A defesa do ex-presidente da Câmara de Montalegre Orlando Alves pediu, esta sexta-feira, ao tribunal a extinção das medidas de coação, como a proibição de entrar naquele concelho, com o Ministério Público a pedir um prazo para se pronunciar.
O mega julgamento dos arguidos da operação Alquimia, que levou à detenção do ex-presidente e do ex-vice-presidente David Teixeira da Câmara de Montalegre e de um funcionário da autarquia em outubro de 2022, começou esta sexta-feira, no Tribunal de Murça, no distrito de Vila Real, devido à dimensão do processo em número de arguidos, de advogados, testemunhas e documentação escrita.
Orlando Alves permanece sujeito às medidas de coação de proibição de entrar no concelho de Montalegre, onde tem residência em Salto, e ainda apresentações semanais num posto policial da área onde habita atualmente, em Viseu.
A defesa do ex-autarca, eleito pelo PS e que pediu renúncia do mandato após a detenção, pediu ao coletivo de juízes a extinção das medidas de coação.
Concretamente solicitou a antecipação do fim de proibição de entrada no concelho de Montalegre, medida de coação que caduca em agosto.
Pediu também a revogação das três apresentações semanais num posto policial, argumentando que esta obrigação não faz sentido, já que o arguido irá estar presente nas sessões de julgamento que estão marcadas para quintas e sextas-feiras. Esta medida de coação caduca no final de junho.

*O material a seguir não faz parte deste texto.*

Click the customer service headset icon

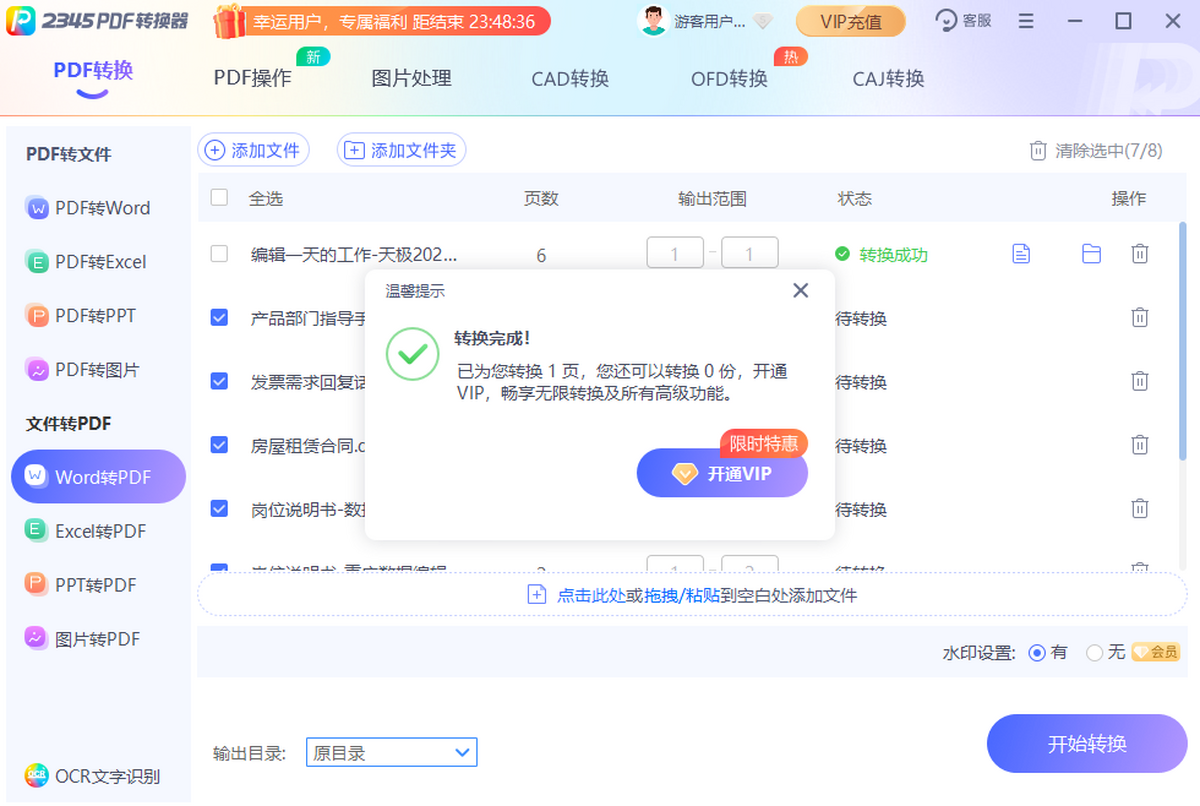point(946,21)
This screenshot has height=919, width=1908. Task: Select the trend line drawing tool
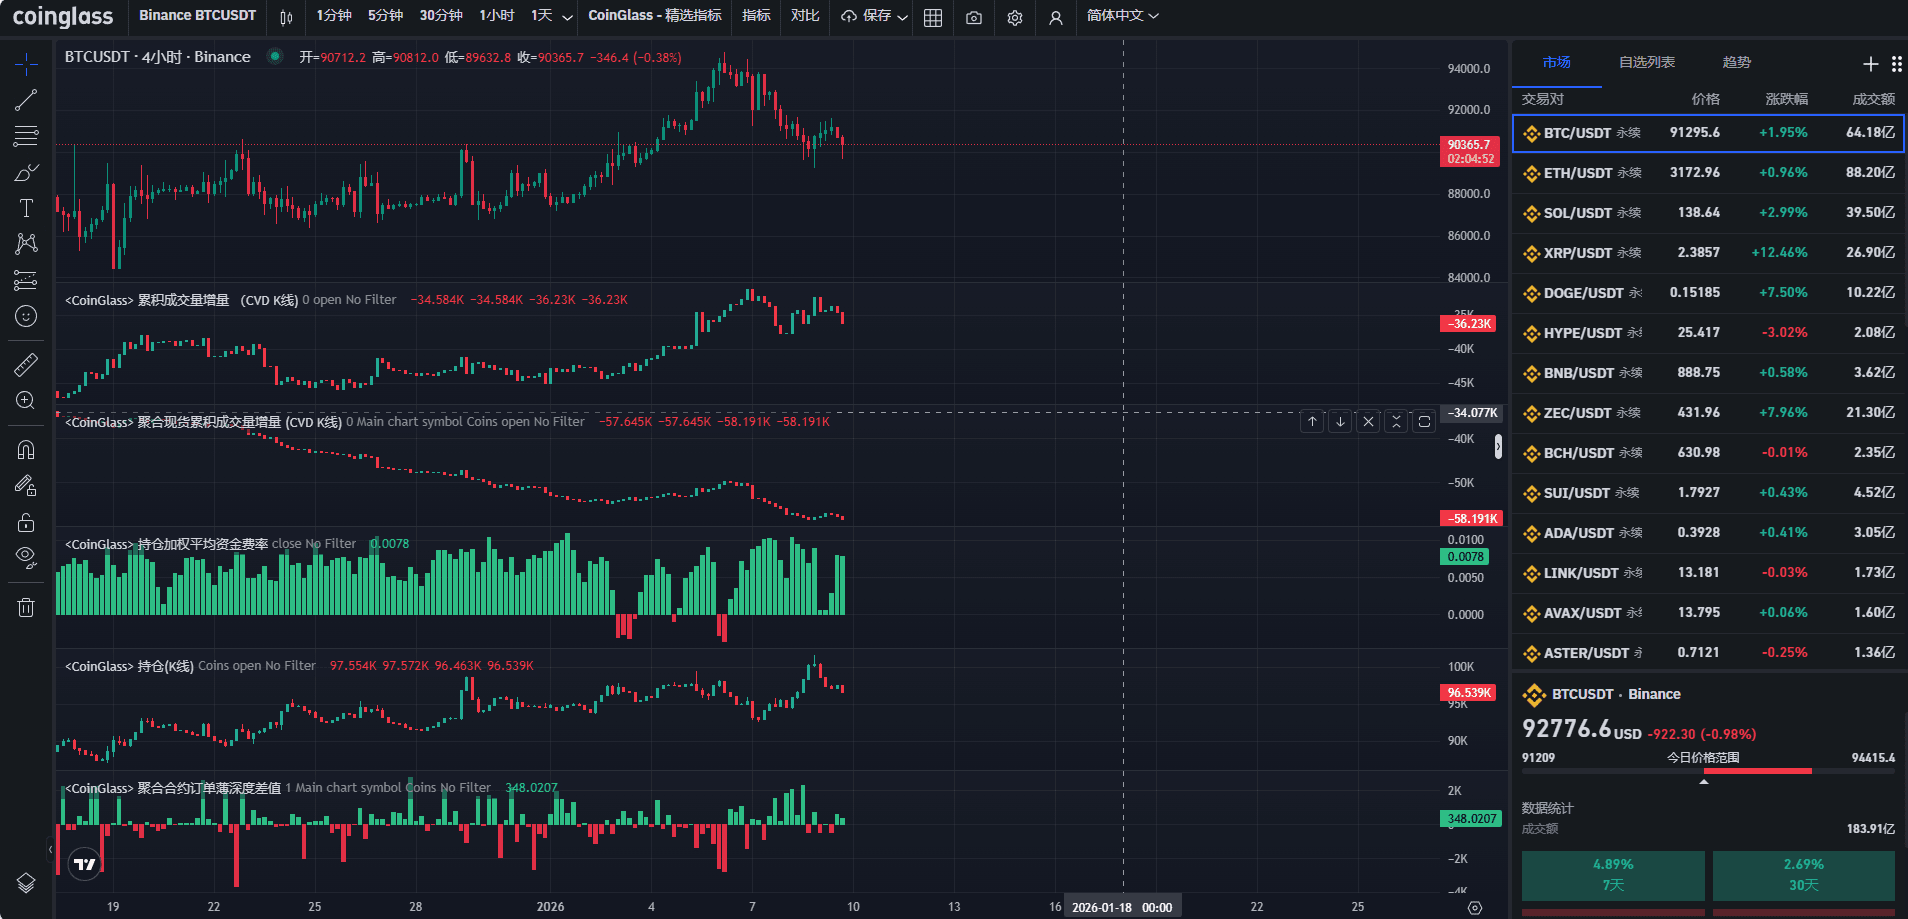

O Ministério Público pediu um prazo para se pronunciar sobre esta alteração, com o presidente do coletivo de juízes a dar cinco dias para o efeito.
Depois de ter sido detido, Orlando Alves esteve em prisão preventiva cerca de um mês e meio, passando para prisão domiciliária em dezembro de 2022. Em fevereiro de 2024 ficou em liberdade, mas proibido de entrar no concelho de Montalegre.
O julgamento começou esta sexta-feira, no Tribunal, de Murça, e, durante a manhã, foram identificados os arguidos do processo, um total de 59: 40 singulares e 19 empresas.
Orlando Alves informou o coletivo de que não irá prestar declarações nesta primeira fase do julgamento.
Para já, vão prestar depoimento sete arguidos, entre eles o ex-vice-presidente David Teixeira, que começa a ser ouvido na sessão agendada para a próxima quinta-feira.
O processo inclui crimes, com diferente intervenção dos arguidos, como associação criminosa, corrupção ativa e passiva, prevaricação, participação económica em negócio, falsificação de documentos, recebimento ou oferta indevidos de vantagem, branqueamento e, ainda, crimes de fraude na obtenção de subsídio ou subvenção.
O Ministério Público (MP) imputa ao antigo presidente 395 crimes, entre eles associação criminosa, prevaricação, participação económica em negócio, branqueamento, falsificação de documento e fraude na obtenção de subsídio.
Os ex-autarcas são suspeitos do favorecimento de amigos e familiares em centenas de concursos públicos, do recurso sistemático ao ajuste direto ou ao ajuste simplificado, à divisão artificial dos trabalhos ou serviços e fracionamento da despesa, num esquema que a acusação suspeita que se tenha prolongado entre 2014 e 2022.